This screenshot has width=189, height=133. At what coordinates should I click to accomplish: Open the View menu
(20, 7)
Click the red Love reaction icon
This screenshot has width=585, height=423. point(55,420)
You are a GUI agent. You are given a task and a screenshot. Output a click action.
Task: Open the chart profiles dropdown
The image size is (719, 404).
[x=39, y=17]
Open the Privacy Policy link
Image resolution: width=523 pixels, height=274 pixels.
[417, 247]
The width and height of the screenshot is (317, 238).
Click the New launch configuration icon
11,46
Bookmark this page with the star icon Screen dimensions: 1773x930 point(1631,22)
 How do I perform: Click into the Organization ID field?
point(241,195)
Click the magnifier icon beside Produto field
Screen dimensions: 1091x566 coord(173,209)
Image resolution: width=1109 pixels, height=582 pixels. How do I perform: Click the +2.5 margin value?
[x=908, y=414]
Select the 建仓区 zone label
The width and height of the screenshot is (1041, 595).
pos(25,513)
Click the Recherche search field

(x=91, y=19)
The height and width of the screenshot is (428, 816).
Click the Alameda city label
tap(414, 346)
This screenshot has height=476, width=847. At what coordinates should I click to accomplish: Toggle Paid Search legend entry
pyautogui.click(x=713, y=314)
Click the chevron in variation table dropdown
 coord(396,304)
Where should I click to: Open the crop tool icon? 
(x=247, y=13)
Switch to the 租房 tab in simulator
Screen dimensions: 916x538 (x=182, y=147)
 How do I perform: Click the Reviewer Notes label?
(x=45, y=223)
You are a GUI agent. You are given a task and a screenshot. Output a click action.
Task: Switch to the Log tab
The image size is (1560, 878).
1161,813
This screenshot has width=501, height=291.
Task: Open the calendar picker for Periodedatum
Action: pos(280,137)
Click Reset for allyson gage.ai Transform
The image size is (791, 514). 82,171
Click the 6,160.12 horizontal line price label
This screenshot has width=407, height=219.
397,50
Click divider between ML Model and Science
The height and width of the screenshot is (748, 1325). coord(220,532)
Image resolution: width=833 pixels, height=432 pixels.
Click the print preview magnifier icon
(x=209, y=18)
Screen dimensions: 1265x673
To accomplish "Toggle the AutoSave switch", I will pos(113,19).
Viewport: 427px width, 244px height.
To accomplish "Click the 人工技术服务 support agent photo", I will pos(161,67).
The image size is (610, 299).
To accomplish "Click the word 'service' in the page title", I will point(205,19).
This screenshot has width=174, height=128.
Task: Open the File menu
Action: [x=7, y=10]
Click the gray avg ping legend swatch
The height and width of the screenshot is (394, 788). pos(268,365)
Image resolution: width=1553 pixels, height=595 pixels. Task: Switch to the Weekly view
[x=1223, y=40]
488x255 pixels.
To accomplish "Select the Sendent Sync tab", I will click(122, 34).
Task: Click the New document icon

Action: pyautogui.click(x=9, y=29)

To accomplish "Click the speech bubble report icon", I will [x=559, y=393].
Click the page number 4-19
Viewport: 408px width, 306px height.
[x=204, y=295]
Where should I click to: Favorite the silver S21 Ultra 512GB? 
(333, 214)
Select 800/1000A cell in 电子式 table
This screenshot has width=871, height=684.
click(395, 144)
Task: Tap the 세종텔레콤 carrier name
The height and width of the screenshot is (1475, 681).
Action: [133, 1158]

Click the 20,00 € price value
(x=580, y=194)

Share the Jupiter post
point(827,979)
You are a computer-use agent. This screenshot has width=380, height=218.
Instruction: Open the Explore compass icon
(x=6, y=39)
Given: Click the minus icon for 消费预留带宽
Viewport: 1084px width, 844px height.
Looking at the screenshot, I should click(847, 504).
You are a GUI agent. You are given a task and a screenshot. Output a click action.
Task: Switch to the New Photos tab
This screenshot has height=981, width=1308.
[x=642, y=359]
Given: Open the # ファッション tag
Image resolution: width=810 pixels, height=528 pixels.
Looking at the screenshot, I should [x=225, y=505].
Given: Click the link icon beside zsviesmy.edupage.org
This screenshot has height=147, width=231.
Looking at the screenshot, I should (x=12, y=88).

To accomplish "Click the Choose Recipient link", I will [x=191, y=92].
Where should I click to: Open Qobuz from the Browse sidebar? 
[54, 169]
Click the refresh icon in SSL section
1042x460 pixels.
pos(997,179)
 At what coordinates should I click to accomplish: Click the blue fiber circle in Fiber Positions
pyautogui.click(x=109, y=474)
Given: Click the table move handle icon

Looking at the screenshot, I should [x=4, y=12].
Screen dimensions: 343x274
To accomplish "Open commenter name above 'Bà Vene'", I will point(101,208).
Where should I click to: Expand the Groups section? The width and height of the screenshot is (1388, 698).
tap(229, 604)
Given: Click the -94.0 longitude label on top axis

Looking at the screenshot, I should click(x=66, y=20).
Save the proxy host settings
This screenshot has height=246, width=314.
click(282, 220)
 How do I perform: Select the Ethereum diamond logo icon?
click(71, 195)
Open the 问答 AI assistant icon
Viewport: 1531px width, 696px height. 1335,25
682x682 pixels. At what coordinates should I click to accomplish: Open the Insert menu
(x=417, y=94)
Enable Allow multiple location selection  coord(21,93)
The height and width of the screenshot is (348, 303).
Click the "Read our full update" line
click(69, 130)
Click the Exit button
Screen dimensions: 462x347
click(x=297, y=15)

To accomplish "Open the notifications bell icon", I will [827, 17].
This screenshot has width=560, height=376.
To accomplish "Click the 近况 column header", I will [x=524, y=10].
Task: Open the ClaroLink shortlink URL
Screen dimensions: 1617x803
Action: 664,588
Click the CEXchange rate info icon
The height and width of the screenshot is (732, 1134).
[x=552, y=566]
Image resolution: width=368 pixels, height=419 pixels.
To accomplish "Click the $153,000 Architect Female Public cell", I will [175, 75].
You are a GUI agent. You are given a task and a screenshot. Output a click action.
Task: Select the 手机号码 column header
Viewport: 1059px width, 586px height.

Given problem
Reproduce the listing above verbatim, line for line.

Solution for this task
This screenshot has width=189, height=133. At what coordinates should I click to accomplish: Open the View menu
(20, 7)
Click the red Love reaction icon
This screenshot has width=585, height=423. point(55,420)
You are a GUI agent. You are given a task and a screenshot. Output a click action.
Task: Open the chart profiles dropdown
The image size is (719, 404).
[x=39, y=17]
Open the Privacy Policy link
Image resolution: width=523 pixels, height=274 pixels.
[417, 247]
The width and height of the screenshot is (317, 238).
Click the New launch configuration icon
11,46
Bookmark this page with the star icon Screen dimensions: 1773x930 point(1631,22)
 How do I perform: Click into the Organization ID field?
point(241,195)
Click the magnifier icon beside Produto field
Screen dimensions: 1091x566 coord(173,209)
Image resolution: width=1109 pixels, height=582 pixels. How do I perform: Click the +2.5 margin value?
[x=908, y=414]
Select the 建仓区 zone label
The width and height of the screenshot is (1041, 595).
pos(25,513)
Click the Recherche search field

(x=91, y=19)
The height and width of the screenshot is (428, 816).
Click the Alameda city label
tap(414, 346)
This screenshot has height=476, width=847. At what coordinates should I click to accomplish: Toggle Paid Search legend entry
pyautogui.click(x=713, y=314)
Click the chevron in variation table dropdown
 coord(396,304)
Where should I click to: Open the crop tool icon? 
(x=247, y=13)
Switch to the 租房 tab in simulator
Screen dimensions: 916x538 (x=182, y=147)
 How do I perform: Click the Reviewer Notes label?
(x=45, y=223)
You are a GUI agent. You are given a task and a screenshot. Output a click action.
Task: Switch to the Log tab
The image size is (1560, 878).
1161,813
This screenshot has width=501, height=291.
Task: Open the calendar picker for Periodedatum
Action: pos(280,137)
Click Reset for allyson gage.ai Transform
The image size is (791, 514). 82,171
Click the 6,160.12 horizontal line price label
This screenshot has width=407, height=219.
397,50
Click divider between ML Model and Science
The height and width of the screenshot is (748, 1325). coord(220,532)
Image resolution: width=833 pixels, height=432 pixels.
Click the print preview magnifier icon
(x=209, y=18)
Screen dimensions: 1265x673
To accomplish "Toggle the AutoSave switch", I will pos(113,19).
Viewport: 427px width, 244px height.
To accomplish "Click the 人工技术服务 support agent photo", I will pos(161,67).
The image size is (610, 299).
To accomplish "Click the word 'service' in the page title", I will point(205,19).
This screenshot has width=174, height=128.
Task: Open the File menu
Action: [x=7, y=10]
Click the gray avg ping legend swatch
The height and width of the screenshot is (394, 788). pos(268,365)
Image resolution: width=1553 pixels, height=595 pixels. Task: Switch to the Weekly view
[x=1223, y=40]
488x255 pixels.
To accomplish "Select the Sendent Sync tab", I will click(122, 34).
Task: Click the New document icon

Action: pyautogui.click(x=9, y=29)

To accomplish "Click the speech bubble report icon", I will [x=559, y=393].
Click the page number 4-19
Viewport: 408px width, 306px height.
[x=204, y=295]
Where should I click to: Favorite the silver S21 Ultra 512GB? 
(333, 214)
Select 800/1000A cell in 电子式 table
This screenshot has width=871, height=684.
click(395, 144)
Task: Tap the 세종텔레콤 carrier name
The height and width of the screenshot is (1475, 681).
Action: [133, 1158]

Click the 20,00 € price value
(x=580, y=194)

Share the Jupiter post
point(827,979)
You are a computer-use agent. This screenshot has width=380, height=218.
Instruction: Open the Explore compass icon
(x=6, y=39)
Given: Click the minus icon for 消费预留带宽
Viewport: 1084px width, 844px height.
Looking at the screenshot, I should click(847, 504).
You are a GUI agent. You are given a task and a screenshot. Output a click action.
Task: Switch to the New Photos tab
This screenshot has height=981, width=1308.
[x=642, y=359]
Given: Open the # ファッション tag
Image resolution: width=810 pixels, height=528 pixels.
Looking at the screenshot, I should [x=225, y=505].
Given: Click the link icon beside zsviesmy.edupage.org
This screenshot has height=147, width=231.
Looking at the screenshot, I should (x=12, y=88).

To accomplish "Click the Choose Recipient link", I will [x=191, y=92].
Where should I click to: Open Qobuz from the Browse sidebar? 
[54, 169]
Click the refresh icon in SSL section
1042x460 pixels.
pos(997,179)
 At what coordinates should I click to accomplish: Click the blue fiber circle in Fiber Positions
pyautogui.click(x=109, y=474)
Given: Click the table move handle icon

Looking at the screenshot, I should [x=4, y=12].
Screen dimensions: 343x274
To accomplish "Open commenter name above 'Bà Vene'", I will point(101,208).
Where should I click to: Expand the Groups section? The width and height of the screenshot is (1388, 698).
tap(229, 604)
Given: Click the -94.0 longitude label on top axis

Looking at the screenshot, I should click(x=66, y=20).
Save the proxy host settings
This screenshot has height=246, width=314.
click(282, 220)
 How do I perform: Select the Ethereum diamond logo icon?
click(71, 195)
Open the 问答 AI assistant icon
Viewport: 1531px width, 696px height. 1335,25
682x682 pixels. At what coordinates should I click to accomplish: Open the Insert menu
(x=417, y=94)
Enable Allow multiple location selection  coord(21,93)
The height and width of the screenshot is (348, 303).
Click the "Read our full update" line
click(69, 130)
Click the Exit button
Screen dimensions: 462x347
click(x=297, y=15)

To accomplish "Open the notifications bell icon", I will [827, 17].
This screenshot has width=560, height=376.
To accomplish "Click the 近况 column header", I will [x=524, y=10].
Task: Open the ClaroLink shortlink URL
Screen dimensions: 1617x803
Action: 664,588
Click the CEXchange rate info icon
The height and width of the screenshot is (732, 1134).
[x=552, y=566]
Image resolution: width=368 pixels, height=419 pixels.
To accomplish "Click the $153,000 Architect Female Public cell", I will [175, 75].
You are a GUI agent. You are given a task and a screenshot. Output a click action.
Task: Select the 手机号码 column header
Viewport: 1059px width, 586px height.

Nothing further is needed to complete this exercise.